[Records from a data source]
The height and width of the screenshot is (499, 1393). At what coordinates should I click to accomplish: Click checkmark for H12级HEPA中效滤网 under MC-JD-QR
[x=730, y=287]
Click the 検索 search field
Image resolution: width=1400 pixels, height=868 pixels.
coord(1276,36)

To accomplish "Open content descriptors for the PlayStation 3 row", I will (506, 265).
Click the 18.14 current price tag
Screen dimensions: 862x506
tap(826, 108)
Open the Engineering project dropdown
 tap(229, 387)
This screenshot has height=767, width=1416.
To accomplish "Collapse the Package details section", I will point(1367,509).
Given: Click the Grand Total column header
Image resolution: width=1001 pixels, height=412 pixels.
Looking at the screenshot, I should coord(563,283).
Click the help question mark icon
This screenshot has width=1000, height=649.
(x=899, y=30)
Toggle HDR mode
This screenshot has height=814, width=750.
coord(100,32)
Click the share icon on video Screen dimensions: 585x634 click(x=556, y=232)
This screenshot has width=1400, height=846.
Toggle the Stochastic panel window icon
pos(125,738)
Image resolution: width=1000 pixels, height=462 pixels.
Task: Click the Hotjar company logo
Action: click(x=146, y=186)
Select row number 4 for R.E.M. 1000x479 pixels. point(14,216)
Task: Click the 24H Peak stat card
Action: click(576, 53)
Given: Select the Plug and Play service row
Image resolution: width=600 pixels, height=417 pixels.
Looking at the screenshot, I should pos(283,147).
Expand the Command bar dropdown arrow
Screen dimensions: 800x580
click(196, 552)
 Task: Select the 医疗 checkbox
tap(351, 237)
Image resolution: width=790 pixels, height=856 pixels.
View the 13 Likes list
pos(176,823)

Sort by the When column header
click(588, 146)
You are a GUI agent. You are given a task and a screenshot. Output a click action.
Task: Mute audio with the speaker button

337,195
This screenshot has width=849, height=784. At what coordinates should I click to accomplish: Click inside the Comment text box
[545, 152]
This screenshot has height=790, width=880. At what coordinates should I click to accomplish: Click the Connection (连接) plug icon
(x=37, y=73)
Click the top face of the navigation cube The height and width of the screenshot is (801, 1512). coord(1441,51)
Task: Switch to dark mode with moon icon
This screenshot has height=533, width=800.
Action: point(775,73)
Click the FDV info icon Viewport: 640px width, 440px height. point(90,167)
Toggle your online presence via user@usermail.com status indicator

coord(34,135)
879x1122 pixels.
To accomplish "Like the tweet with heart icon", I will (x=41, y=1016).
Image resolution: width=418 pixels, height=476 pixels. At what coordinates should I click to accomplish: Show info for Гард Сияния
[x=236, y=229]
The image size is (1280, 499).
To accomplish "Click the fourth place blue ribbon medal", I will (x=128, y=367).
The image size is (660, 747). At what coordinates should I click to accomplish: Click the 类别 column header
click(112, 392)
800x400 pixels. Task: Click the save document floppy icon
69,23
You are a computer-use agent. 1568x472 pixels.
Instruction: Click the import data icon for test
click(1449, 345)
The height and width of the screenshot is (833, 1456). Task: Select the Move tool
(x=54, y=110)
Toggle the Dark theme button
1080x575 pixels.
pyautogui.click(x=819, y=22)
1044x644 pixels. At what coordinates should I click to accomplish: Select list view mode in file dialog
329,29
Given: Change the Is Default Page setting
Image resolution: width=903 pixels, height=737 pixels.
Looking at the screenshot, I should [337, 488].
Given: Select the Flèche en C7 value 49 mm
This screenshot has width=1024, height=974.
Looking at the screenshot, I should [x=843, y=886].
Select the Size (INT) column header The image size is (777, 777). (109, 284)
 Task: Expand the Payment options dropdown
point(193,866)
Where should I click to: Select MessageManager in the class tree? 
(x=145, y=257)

--- Exercise instructions ---
Which lines of the entries contain "will"? Count them and write only the number.

--- Answer box ---
4